* [WHAT YOU HAVE TO DO]: Whenever a line carries the word "resolution", pull it out of the entries.
[DATA SHOWN Boundary: Start]
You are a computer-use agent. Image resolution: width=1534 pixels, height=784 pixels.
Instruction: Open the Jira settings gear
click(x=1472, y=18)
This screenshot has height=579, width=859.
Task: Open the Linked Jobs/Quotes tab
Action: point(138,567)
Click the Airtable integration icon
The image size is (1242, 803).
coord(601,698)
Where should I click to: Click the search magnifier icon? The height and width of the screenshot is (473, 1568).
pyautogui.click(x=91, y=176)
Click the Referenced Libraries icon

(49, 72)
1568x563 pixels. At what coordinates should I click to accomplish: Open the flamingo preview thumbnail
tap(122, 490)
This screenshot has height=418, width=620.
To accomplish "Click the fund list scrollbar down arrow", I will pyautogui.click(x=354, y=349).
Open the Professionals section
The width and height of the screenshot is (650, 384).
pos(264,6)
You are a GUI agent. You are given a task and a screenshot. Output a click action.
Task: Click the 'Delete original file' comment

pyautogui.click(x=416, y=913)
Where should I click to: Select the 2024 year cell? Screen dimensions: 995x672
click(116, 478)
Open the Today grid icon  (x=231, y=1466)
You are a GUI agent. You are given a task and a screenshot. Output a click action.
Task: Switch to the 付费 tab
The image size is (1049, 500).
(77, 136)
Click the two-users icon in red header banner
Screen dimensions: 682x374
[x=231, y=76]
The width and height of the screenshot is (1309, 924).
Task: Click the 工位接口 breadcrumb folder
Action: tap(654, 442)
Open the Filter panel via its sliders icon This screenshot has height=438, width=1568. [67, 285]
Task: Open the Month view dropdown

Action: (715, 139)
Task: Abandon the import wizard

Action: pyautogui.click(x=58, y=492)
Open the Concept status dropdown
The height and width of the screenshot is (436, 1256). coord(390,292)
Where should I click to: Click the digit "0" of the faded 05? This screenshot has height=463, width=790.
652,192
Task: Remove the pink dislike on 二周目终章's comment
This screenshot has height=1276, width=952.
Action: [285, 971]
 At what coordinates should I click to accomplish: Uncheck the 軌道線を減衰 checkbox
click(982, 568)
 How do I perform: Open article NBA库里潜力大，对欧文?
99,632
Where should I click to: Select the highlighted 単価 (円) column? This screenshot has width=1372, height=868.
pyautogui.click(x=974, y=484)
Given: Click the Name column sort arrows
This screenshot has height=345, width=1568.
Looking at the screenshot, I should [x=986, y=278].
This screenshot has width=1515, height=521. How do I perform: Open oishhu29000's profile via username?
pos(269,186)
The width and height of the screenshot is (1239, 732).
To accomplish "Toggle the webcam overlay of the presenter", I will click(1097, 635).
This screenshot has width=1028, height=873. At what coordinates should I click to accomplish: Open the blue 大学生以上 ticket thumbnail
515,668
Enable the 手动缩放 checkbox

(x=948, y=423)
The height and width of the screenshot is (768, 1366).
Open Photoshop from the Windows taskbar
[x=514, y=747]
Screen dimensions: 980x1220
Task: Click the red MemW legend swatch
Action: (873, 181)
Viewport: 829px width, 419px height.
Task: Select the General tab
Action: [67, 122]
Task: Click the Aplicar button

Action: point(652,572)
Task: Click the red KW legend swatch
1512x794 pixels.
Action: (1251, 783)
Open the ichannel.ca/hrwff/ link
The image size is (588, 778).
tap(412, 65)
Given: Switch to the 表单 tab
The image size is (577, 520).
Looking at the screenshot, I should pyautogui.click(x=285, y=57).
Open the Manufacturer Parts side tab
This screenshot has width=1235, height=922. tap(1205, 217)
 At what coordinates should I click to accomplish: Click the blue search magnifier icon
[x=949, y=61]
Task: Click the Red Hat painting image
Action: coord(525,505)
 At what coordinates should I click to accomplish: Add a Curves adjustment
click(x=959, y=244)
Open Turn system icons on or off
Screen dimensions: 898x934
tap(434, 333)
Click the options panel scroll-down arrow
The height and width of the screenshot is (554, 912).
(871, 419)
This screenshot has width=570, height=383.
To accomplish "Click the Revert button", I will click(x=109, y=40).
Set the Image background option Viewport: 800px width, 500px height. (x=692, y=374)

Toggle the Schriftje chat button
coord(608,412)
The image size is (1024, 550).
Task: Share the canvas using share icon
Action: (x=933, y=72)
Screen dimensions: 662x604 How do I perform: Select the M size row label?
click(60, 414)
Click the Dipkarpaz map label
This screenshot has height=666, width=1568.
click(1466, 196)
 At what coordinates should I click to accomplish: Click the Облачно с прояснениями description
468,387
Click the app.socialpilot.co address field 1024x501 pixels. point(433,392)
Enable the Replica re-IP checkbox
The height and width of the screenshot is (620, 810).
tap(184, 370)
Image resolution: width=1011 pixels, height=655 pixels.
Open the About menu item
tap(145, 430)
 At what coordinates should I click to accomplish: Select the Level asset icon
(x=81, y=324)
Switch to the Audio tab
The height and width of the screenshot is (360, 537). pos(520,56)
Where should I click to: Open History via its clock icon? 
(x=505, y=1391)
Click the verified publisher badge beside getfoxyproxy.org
[DATA SHOWN Boundary: End]
* [ANSWER FOR THIS EXERCISE]:
You are a computer-use agent. Image resolution: width=1534 pixels, height=784 pixels.
Image resolution: width=1011 pixels, height=655 pixels.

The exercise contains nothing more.